PMIX localizes to rhoptries, whereas PMX localizes to exonemes. (A and B) The PMIX gene was tagged with 3X hemagglutinin (HA) sequence at the 3′ end of the endogenous open reading frame. Tagged parasites grew normally. Segmented schizonts were prepared for immuno–electron microscopy, and PMIX was visualized with an anti-HA antibody and an 18-nm colloidal gold-labeled secondary antibody. Colocalization with an anti-RAP1 antibody, a marker for rhoptries, was performed using a 12-nm colloidal gold-labeled secondary antibody. The arrowhead points to an 18-nm particle; the arrow points to a 12-nm particle. (A) schizont; (B) merozoite. (C and D) The PMX gene was tagged with HA sequence. (C) Schizont; (D) enlarged view of the boxed area in (C). (E) The PMX gene was tagged with green fluorescent protein (GFP) sequence, and the exoneme marker SUB1 was tagged with 3X HA. Segmented schizonts were prepared for immuno–electron microscopy, PMX was visualized with an anti-GFP antibody and an 18-nm colloidal gold-labeled secondary antibody, and SUB1 was visualized with an anti-HA antibody and a 12-nm colloidal gold-labeled secondary antibody. Two examples are shown. Controls omitting the primary antibody were negative in all cases. (F and G) Electron micrographs of PMIXapt cultured with (F) or without (G) aTc. Note the apical granularity and discoid morphology (G). See fig. S1 for statistics. Scale bars, 500 nm [(A) to (C), (F), and (G)]; 100 nm (D); 200 nm (E). R, rhoptry; N, nucleus.
The localization studies guided us to examine organellar proteins whose processing could be affected by PM action. RAP1 is a rhoptry bulb protein that is processed from an 84-kDa precursor to 82- and 67-kDa forms. The PMIXapt line failed to process the precursor efficiently when aTc was withdrawn (Fig. 3A). In contrast, the rhoptry neck protein RON4 was processed despite PMIX KD. By electron microscopy, a rhoptry biogenesis defect was evident under KD conditions (Fig. 2, F and G).
Fig. 3.
Plasmepsin knockdowns impair schizont protein maturation. (A) RAP1 maturation is impaired when PMIX is knocked down, but RON4 maturation is not. PMIXapt parasites were cultured with and without aTc to 44 hpi, and extracts were blotted for RAP1 (left) and RON4 (right). Arrows mark precursor and processed RAP1 forms. (B) The second maturation step in SUB1 processing is defective when PMX is knocked down. PMXapt parasites were cultured as in (A). The rabbit anti-SUB1 immunoblot shows 54-kDa intermediate and 47-kDa mature SUB1 forms. (C) PMX expression starts before SUB1 expression, but SUB1 maturation coincides with the peak of mature PMX. HA-tagged PMX parasites were cultured for varying times. Parasite extracts were processed for immunoblot using anti-HA or anti-SUB1 antibodies. Precursor (PMX, 67 kDa; SUB1, 54 kDa) and mature (PMX, 45 kDa; SUB1, 47 kDa) forms are marked at right. (D) Immunoblot shows that processing of the SUB1 substrate SERA5 is impaired by PMX KD. PMXapt parasites were cultured for 46 hpi (with and without aTc) and processed for immunoblot. (E and F) A catalytically dead mutant cannot rescue PMX KD. PMXapt parasites were complemented with a second copy of the PMX gene, wild-type (WT) or mutant (D266G). Cultures were maintained with and without aTc; parasitemia (E) and SUB1 processing (F) were assessed. ****P < 0.0001 by two-tailed t test. KD of PMX and expression of second-copy genes were confirmed by immunoblot (fig. S6). ns, not significant. Error bars indicate SEM.

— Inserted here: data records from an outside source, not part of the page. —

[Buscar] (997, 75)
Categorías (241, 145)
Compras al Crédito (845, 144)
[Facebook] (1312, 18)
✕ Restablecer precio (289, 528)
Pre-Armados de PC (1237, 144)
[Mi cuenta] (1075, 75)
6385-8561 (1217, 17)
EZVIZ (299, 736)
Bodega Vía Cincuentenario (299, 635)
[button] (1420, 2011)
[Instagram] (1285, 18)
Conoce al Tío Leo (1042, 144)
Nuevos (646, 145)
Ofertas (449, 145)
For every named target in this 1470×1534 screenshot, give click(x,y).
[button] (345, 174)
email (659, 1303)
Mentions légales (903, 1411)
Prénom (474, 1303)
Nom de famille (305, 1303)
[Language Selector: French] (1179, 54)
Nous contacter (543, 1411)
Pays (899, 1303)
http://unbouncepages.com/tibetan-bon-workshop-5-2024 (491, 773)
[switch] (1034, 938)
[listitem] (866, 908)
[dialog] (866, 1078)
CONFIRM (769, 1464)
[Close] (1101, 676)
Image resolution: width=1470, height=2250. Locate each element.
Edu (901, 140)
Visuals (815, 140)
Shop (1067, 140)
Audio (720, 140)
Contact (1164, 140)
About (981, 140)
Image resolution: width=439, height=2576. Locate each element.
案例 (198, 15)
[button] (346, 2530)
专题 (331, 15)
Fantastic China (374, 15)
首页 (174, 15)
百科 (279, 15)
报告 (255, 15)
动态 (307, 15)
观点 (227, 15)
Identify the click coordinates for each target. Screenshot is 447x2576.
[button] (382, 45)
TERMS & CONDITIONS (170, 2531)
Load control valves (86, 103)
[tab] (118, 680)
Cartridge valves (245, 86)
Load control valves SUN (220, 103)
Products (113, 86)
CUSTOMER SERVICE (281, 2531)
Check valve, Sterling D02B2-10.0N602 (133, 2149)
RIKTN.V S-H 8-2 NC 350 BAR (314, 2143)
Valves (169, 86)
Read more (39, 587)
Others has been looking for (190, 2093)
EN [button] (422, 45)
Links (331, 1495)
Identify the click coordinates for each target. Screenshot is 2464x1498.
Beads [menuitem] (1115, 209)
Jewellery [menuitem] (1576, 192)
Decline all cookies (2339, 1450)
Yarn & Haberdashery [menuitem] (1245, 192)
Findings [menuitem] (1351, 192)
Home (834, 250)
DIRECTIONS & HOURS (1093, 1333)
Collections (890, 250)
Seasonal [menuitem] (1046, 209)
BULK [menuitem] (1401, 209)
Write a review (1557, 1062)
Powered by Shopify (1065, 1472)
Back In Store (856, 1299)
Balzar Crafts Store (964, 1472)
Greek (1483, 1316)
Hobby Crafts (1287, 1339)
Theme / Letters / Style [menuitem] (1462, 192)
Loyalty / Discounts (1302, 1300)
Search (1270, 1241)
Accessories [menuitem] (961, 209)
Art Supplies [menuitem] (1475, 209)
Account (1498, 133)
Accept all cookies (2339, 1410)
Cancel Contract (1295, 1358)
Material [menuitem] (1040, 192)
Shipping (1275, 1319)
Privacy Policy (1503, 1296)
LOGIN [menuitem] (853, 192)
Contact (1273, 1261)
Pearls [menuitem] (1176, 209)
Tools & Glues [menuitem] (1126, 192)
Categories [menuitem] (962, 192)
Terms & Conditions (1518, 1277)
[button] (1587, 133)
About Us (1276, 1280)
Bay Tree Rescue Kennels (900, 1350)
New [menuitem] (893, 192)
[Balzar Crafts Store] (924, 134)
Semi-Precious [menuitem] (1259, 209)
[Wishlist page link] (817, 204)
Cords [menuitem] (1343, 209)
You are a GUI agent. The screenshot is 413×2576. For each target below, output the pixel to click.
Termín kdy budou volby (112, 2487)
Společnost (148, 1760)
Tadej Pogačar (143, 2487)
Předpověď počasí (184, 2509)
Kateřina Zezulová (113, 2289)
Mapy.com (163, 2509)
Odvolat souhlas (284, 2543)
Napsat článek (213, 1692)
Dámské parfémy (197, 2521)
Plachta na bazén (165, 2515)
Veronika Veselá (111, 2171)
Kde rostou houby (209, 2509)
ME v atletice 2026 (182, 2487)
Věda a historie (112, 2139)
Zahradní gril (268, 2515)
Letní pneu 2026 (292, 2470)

The subtilisin-like serine protease SUB1 is an exonemal protein that plays a critical role in egress and invasion (15, 16). SUB1 is synthesized as an 82-kDa zymogen that rapidly self-processes into a 54-kDa semi-proenzyme in the endoplasmic reticulum (ER). The cleaved prodomain remains bound to the 54-kDa protein and inhibits activity (17). A second processing step converts the 54-kDa form into a 47-kDa mature protein. This step can occur autocatalytically in vitro but is slow and partial (18, 19). A processing enzyme has been postulated for this step (20), but its identity is unclear. Notably, a major defect in SUB1 processing was observed in PMXapt (Fig. 3B) but not PMIXapt (fig. S4) after aTc withdrawal, indicating that PMX is important for the final SUB1 processing step. Consistent with this, PMX is synthesized and processed shortly before SUB1 synthesis and processing occurs (Fig. 3C). Similar to the second processing step of SUB1, PMX maturation is blocked by brefeldin A (fig. S5), suggesting a post-ER event.
During egress, SUB1 processes a family of cysteine proteases (SERAs) and a family ofmerozoite surface proteins (MSPs) (15, 16). SERA5 is synthesized as a 126-kDa protein and is processed sequentially by SUB1 into 73- and 56-kDa forms. The latter is further processed into a 50-kDa fragment in a SUB1-independent process (21). We assessed SERA5 in PMXapt parasites. In the absence of aTc, SERA5 accumulated in the 126-kDa form with very little processing to other intermediates (Fig. 3D). Similarly, MSP1 accumulated as its 193-kDa precursor (fig. S6). Thus, PMX KD impairs downstream egress events.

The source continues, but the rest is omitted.